The story briefly reminded me of Disney's Lilo & Stitch: a young woman in Hawaii has to keep her younger sister out of trouble while making ends meet and pursuing an avocation of her own. This time, however, no malevolent little alien shows up to literally chew the scenery. Anne Marie (Kate Bosworth) is a renowned surfer who was sidelined three years ago by a near-drowning incident in which her head was slammed against the edge of a reef. Now, she is looking to make a comeback at the same competition that brought her down, looking to dominate the toughest surf pipes in the world.
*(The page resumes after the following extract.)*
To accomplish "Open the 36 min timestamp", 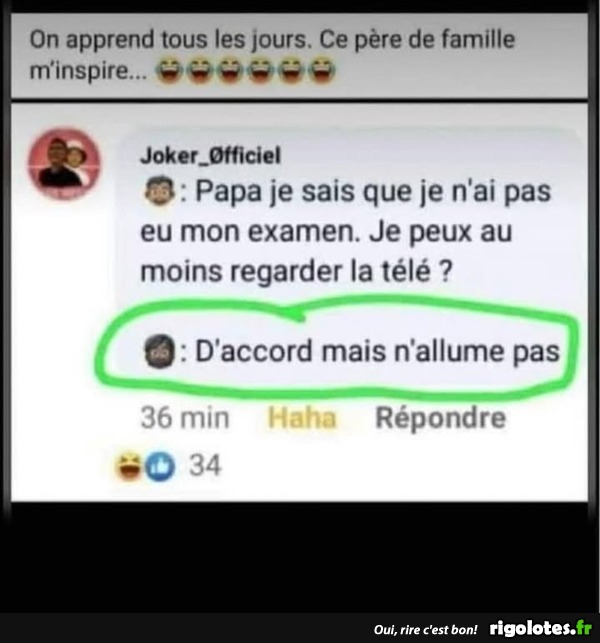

Her training time unfortunately coincides with the arrival of an NFL football team on vacation at the posh local hotel where Anne Marie and her friends hold down jobs as housekeepers. Anne Marie gets herself fired after flipping out at one of the linebackers about a used condom left in the room, but winds up falling for the quarterback (Matthew Davis), who pays her absurd amounts of money for surfing lesson. Her friend Eden (Michelle Rodriguez), who has spent the last three years dragging Anne Marie back onto the surfboard is none too happy about her spending her days hanging out in a football player's hotel room instead of honing her game for the competition that rapidly approaches.
I shudder to think of the horrors that the filming of Blue Crush is sure to have entailed. Stockwell's camera is almost impossibly dynamic, zooming over, under and around the actors; in the water, under surfboards and out again all in the same shot, taking us into the heart of the world's most dangerous waves and bringing us out alive. At first, the cinematography is disorienting -- mainly because I didn't expect the camera to constantly remain so close to the water, surely a more difficult technique than shooting from a higher angle -- but it became visceral and exciting once I got used to it. Stockwell gives us a feel for the sport, and for the intimidating size and strength of these waves, which would surely induce a heart attack were I to be placed on one and expected to surf it.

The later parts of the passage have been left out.